What to do: Find each line in the records below that contains the word "width", and copy those lines out in full.

***** Record excerpts *****

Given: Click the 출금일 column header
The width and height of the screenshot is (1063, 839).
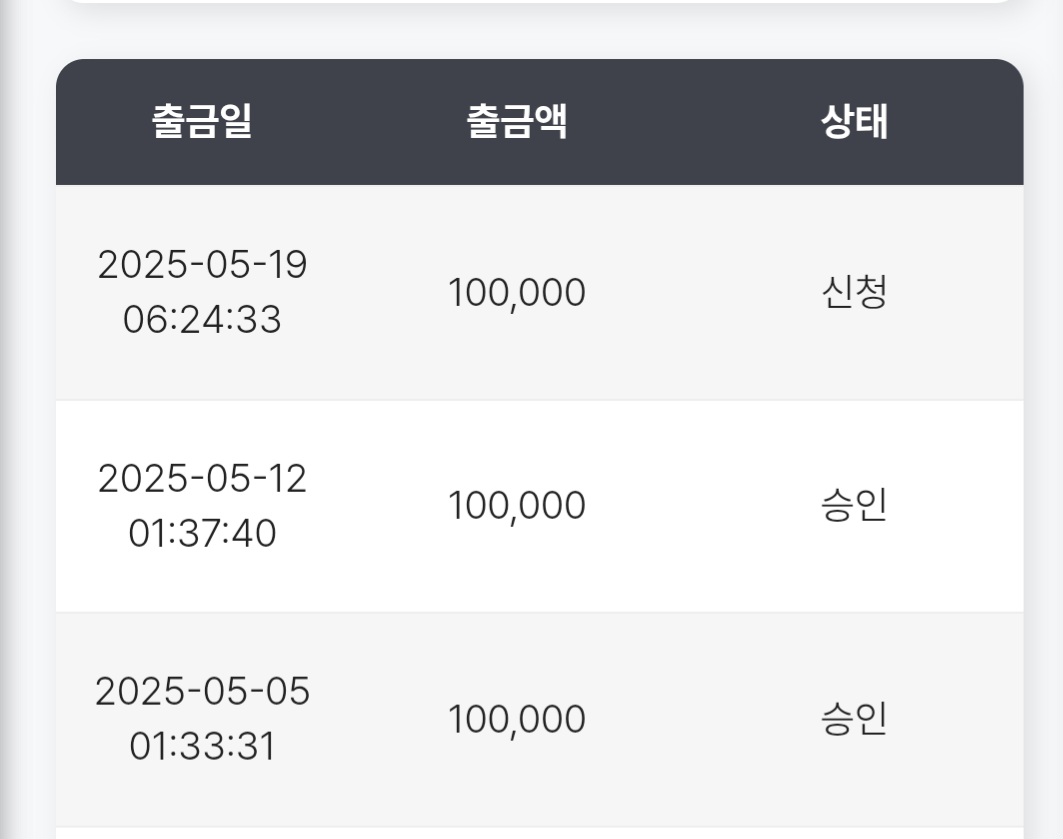Looking at the screenshot, I should pyautogui.click(x=202, y=121).
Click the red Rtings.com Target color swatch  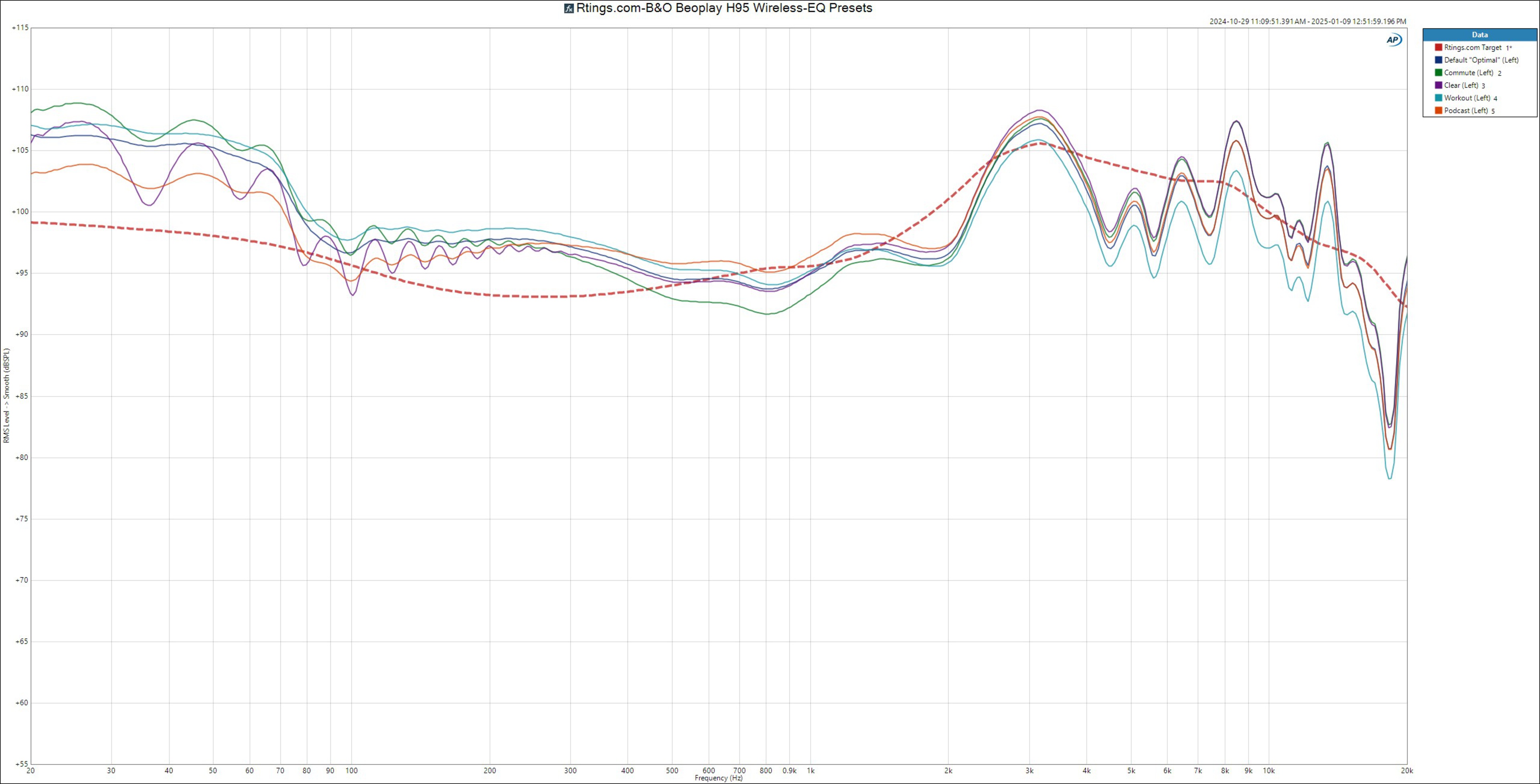[1439, 47]
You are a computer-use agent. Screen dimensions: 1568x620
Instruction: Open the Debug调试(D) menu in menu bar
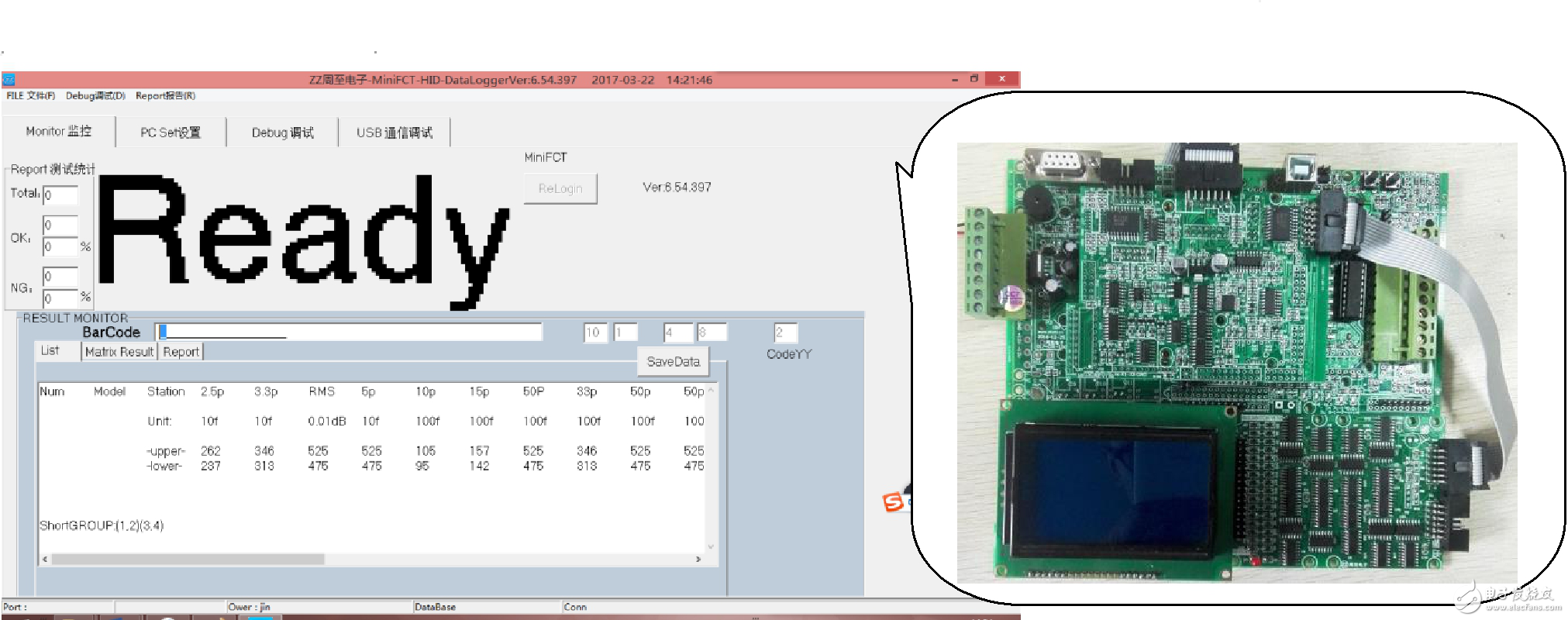point(95,96)
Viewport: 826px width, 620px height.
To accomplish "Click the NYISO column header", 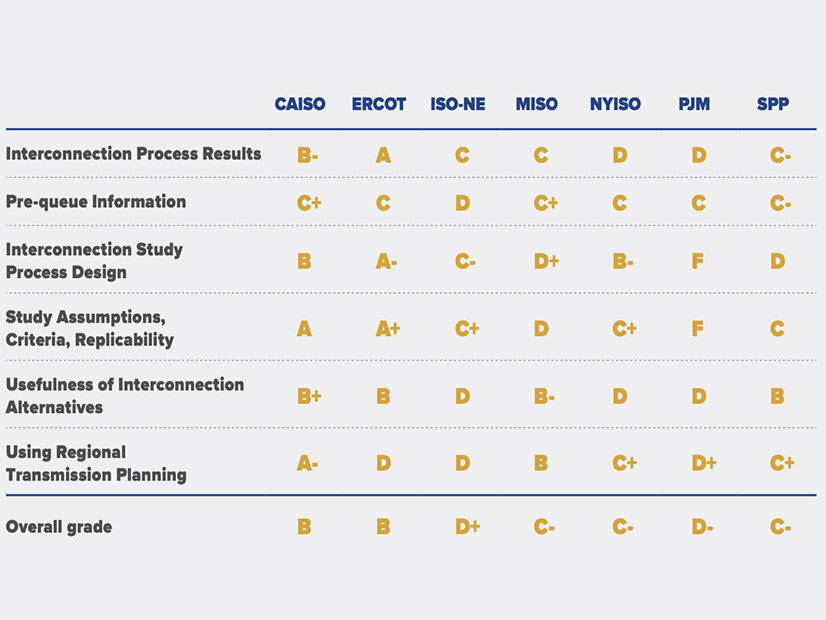I will tap(616, 104).
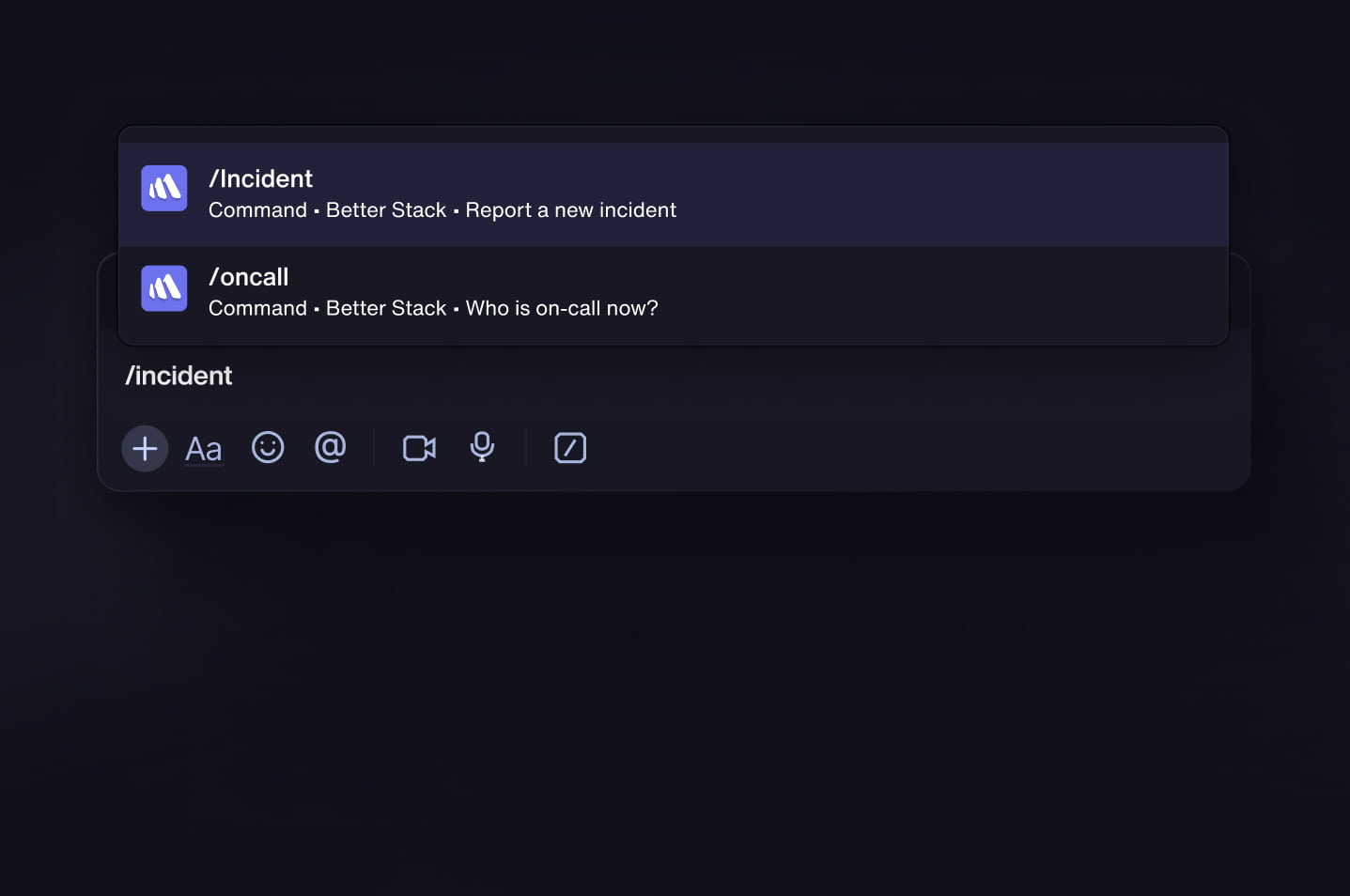Click "Better Stack" label in /oncall row

(386, 308)
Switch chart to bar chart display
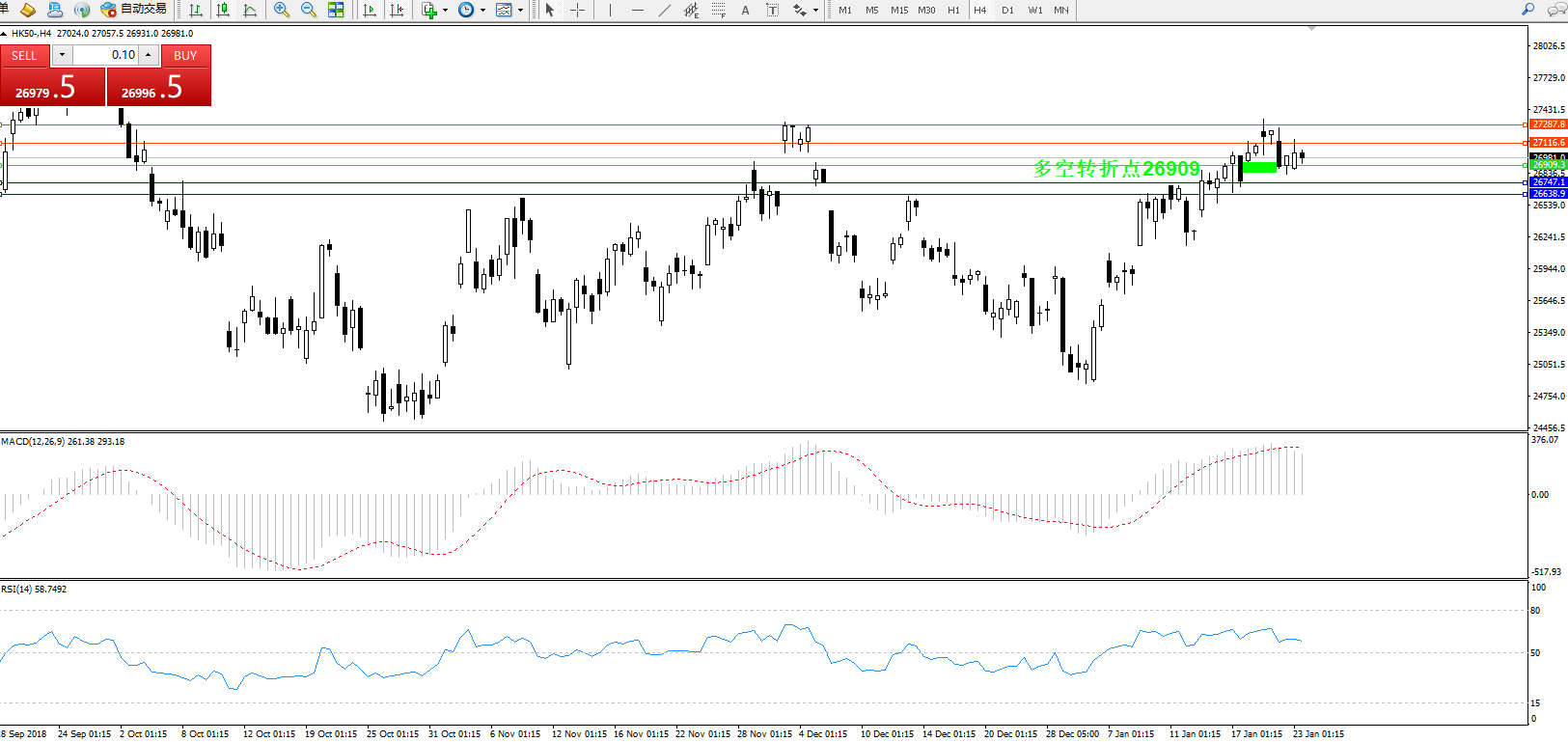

*****

Final result:
The width and height of the screenshot is (1063, 839).
Viewport: 826px width, 620px height.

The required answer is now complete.